**SOURCE PASSAGE**

Hmm!! Wonder if Tony Clement studied under him?
RICHARD
A true honest to God All Hallows Eve horror story.
Oct 31st, 2006 Flaherty screws many a pensioner with the trust fund about face. How many people had banked on Harper’s word that the Conservatives would not touch trust funds.
If you take one thing any from this. NEVER TRUST A POLITICIAN. At least until the money is in the bank.
Hmm! Wonder if Tony Clement studied under Flaherty and put his money (or ours) in the bank? Seems that way. But then he probably had an inside tract.
Jonathan
One word … Nortel
Enough said.
Her Every Cent Counts
Ouch! Oh man, I felt my heart sink reading your story.
So far my worst investment move has been investing in COMV — I’ve been dollar cost averaging down from about $18/share to $1.65 a share today. Now, I keep thinking what goes down must go back up — but that’s not always the case in the stock market. So far, of $6k investment I’ve “lost” $4100. I’m wondering whether I should sell at this point… I could get out and have $1900 to put elsewhere, but it still seems like $1.65 a share is a “bargain” and that price makes me want to buy more. I’m probably just buying into a bankruptcy over the long term. What do you think? The good news is my other stocks are, on the whole, performing well or not too bad, with a 8.6% growth since I started investing 5 years ago.
Michel
My horror story was trying to average down on Nortel. Every business meeting I went to, co-workers would encourage themselves into bying more on the way down. The mantra was “It is impossible for Nortel to go bankcrupt” “The government will not let this happen” Well, the rest is history, or a horror story!
Investing For Income
Back when I was still a Trend Follower, I bought San Miguel Beer (Ticker: SMB) to ride the uptrend. I average up from 15 all the way to 29. Bigger chunks were allotted at the top due to greed. All of a sudden, demand dried up and it quickly went back to 20. I immediately sold because my exposure is already 40% of my total portfolio. It was pure panic that day.
Mike
@Phil,
thx for this great example as an investor can actually lose with real estate. This is a great misconception, especially in Canada, that real estate is the best investment ever!
@Prashant,
that’s very interesting to see how you used options and leaps in your trading strategy. Have you been doing this for a long time? (I used to work in options and futures when I first started my career).

**ENTRIES SHOWN**
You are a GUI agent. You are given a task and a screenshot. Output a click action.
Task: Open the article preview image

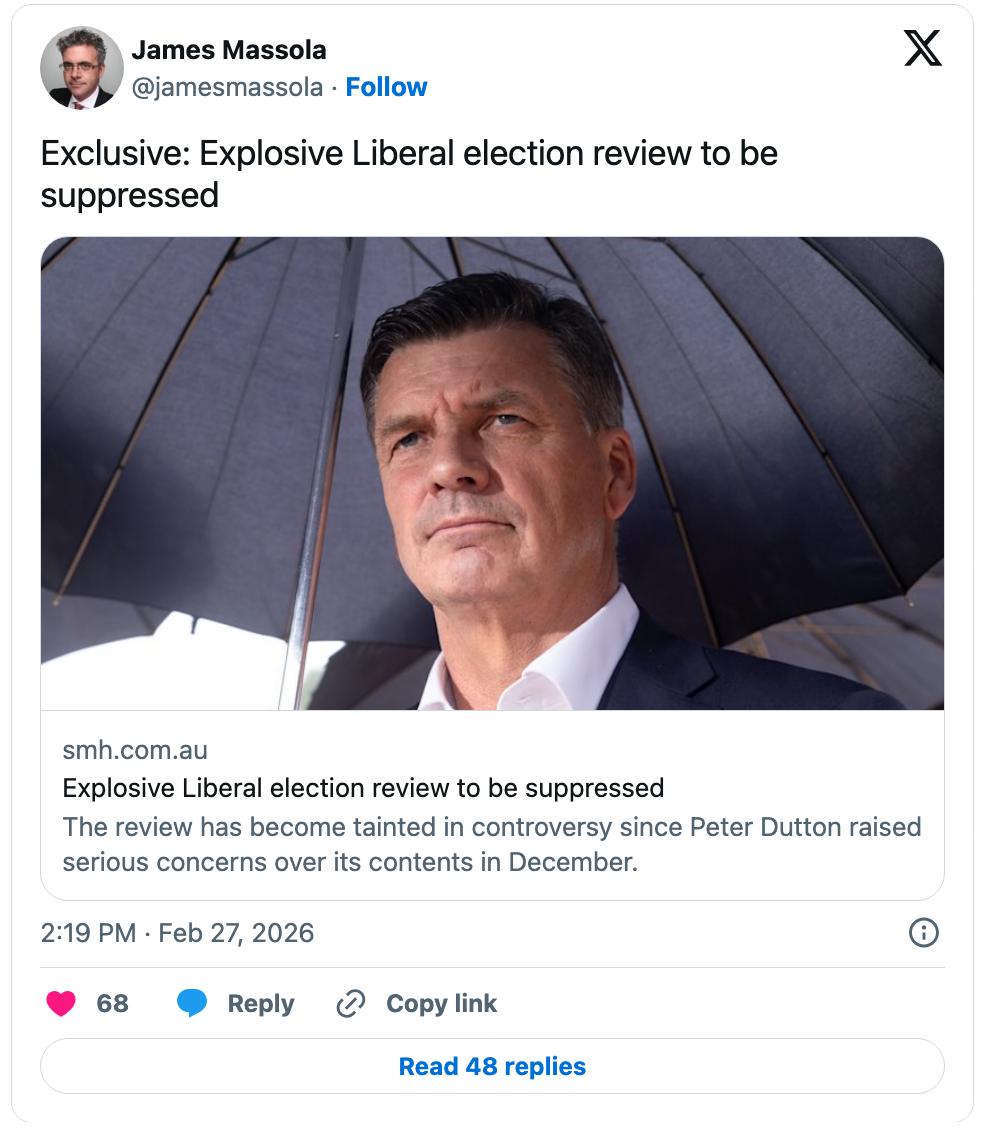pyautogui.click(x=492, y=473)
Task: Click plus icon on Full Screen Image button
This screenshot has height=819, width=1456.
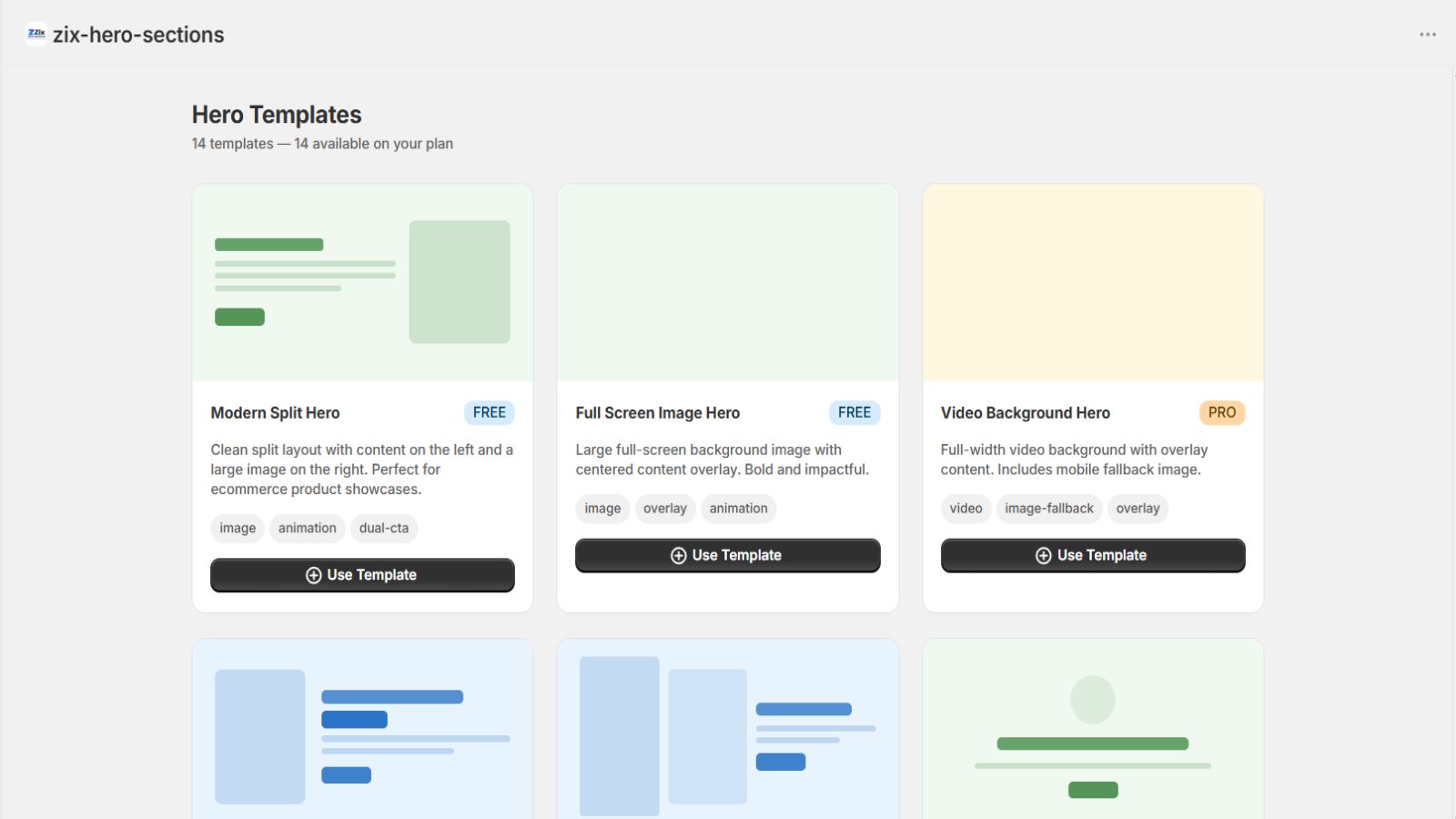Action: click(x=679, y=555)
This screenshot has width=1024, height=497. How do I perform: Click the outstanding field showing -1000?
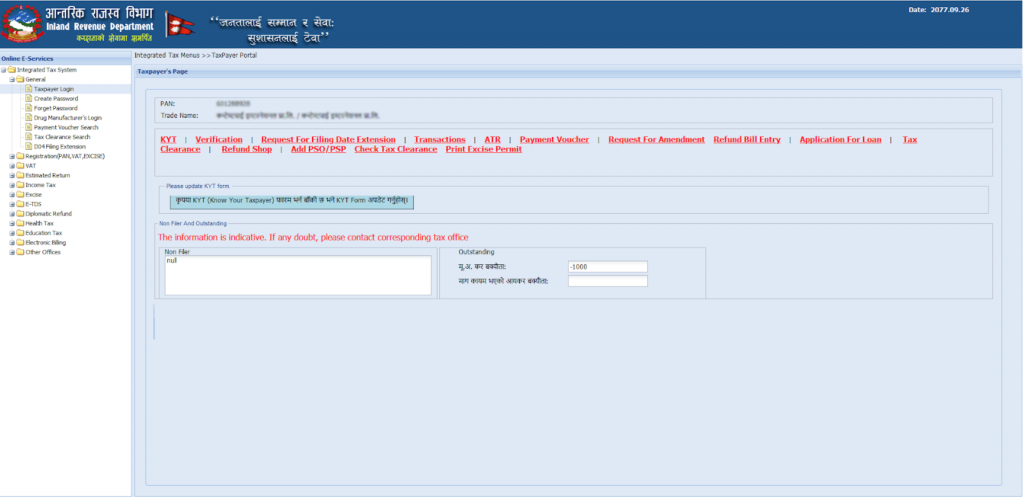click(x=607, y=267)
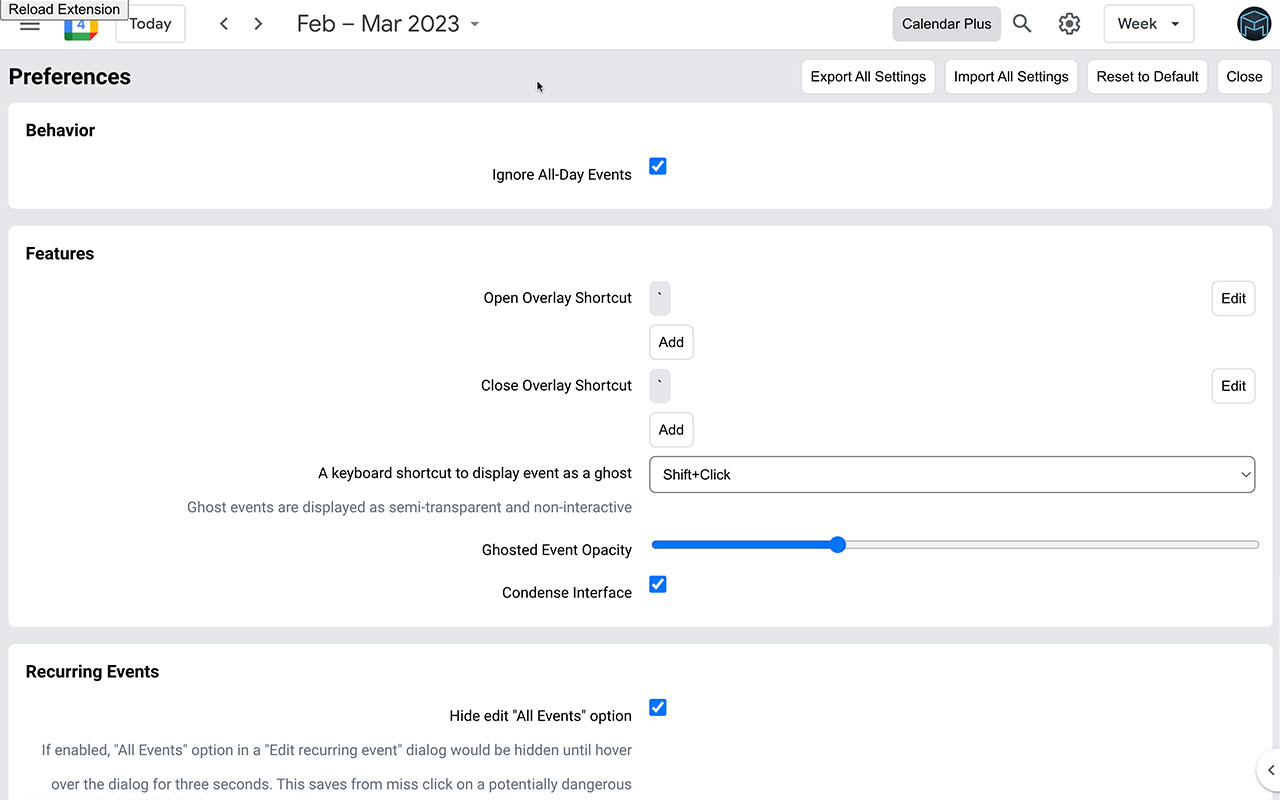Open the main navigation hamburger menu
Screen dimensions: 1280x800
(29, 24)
==
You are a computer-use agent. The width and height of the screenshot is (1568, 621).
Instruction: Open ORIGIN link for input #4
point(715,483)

**EXERCISE DIRECTIONS**
Name every company or stock the investing comments mention as an investment. The material that comes after the comments on investing stands apart from them.

**WRITTEN REPLY**
Nortel, COMV, San Miguel Beer (SMB)